Beebe mayor Mike Robertson told press sources that poisoning, illness or disease are not believed to be the culprit. Autopsies will be carried out on dozens of the bird specimens today, and Arkansas Game and Fish Commission ornithologist Karen Rowe stated that the birds showed signs of physical trauma.
"It's important to understand that a sick bird can't fly," Rowe told Time.com. "So whatever happened to these birds happened very quickly. Something must have caused these birds to flush out of the trees at night, where they're normally just roosting and staying in the treetops ... and then something got them out of the air and caused their death and then they fell to earth."
The bewildering number of deceased birds may be explained by fireworks going off in the area, which could have startled the birds from their sleep and caused them to die from stress, Rowe stated.
Another possibility is that the birds were struck by stormy weather as they flew at high altitudes. Such an occurrence isn't rare, and the birds' trauma points to the possibility that "the flock could have been hit by lightning or high-altitude hail," according to Rowe.

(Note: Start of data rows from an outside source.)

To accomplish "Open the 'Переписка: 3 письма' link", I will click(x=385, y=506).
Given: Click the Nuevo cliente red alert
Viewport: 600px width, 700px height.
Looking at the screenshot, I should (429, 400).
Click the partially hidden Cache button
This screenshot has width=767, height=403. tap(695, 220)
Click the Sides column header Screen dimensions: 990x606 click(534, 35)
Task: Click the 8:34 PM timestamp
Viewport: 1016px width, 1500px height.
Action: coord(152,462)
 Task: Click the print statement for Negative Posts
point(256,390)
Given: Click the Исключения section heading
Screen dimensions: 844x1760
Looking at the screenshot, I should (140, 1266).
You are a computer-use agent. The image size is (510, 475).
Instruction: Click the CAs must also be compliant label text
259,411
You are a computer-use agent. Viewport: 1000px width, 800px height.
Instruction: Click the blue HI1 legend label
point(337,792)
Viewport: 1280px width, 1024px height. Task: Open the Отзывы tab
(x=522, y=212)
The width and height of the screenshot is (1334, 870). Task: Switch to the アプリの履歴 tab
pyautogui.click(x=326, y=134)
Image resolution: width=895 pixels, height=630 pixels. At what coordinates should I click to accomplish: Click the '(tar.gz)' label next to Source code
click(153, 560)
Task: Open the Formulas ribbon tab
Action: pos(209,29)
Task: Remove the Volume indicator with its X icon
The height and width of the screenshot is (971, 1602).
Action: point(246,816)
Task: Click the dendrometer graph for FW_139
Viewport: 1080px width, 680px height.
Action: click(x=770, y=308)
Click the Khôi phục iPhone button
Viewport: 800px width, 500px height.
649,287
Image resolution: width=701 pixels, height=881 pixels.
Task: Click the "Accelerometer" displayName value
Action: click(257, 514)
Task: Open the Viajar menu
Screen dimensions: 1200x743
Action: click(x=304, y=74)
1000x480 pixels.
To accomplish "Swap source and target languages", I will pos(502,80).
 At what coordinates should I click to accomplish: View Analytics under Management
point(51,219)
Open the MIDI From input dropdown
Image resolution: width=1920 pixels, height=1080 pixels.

But weather anomalies and fireworks aren't the only thing that can wipe out a big group of animals in a single blow. In northwest Arkansas, an estimated 100,000 dead drum fish floated to the surface of a 20-mile stretch of the Arkansas River near Ozark.
"The fish kill only affected one species of fish. If it was from a pollutant, it would have affected all of the fish, not just drum fish," Keith Stephens of the Arkansas Game and Fish Commission told CNN.com, suggesting that some sort of disease is most likely to blame for the mass fish death.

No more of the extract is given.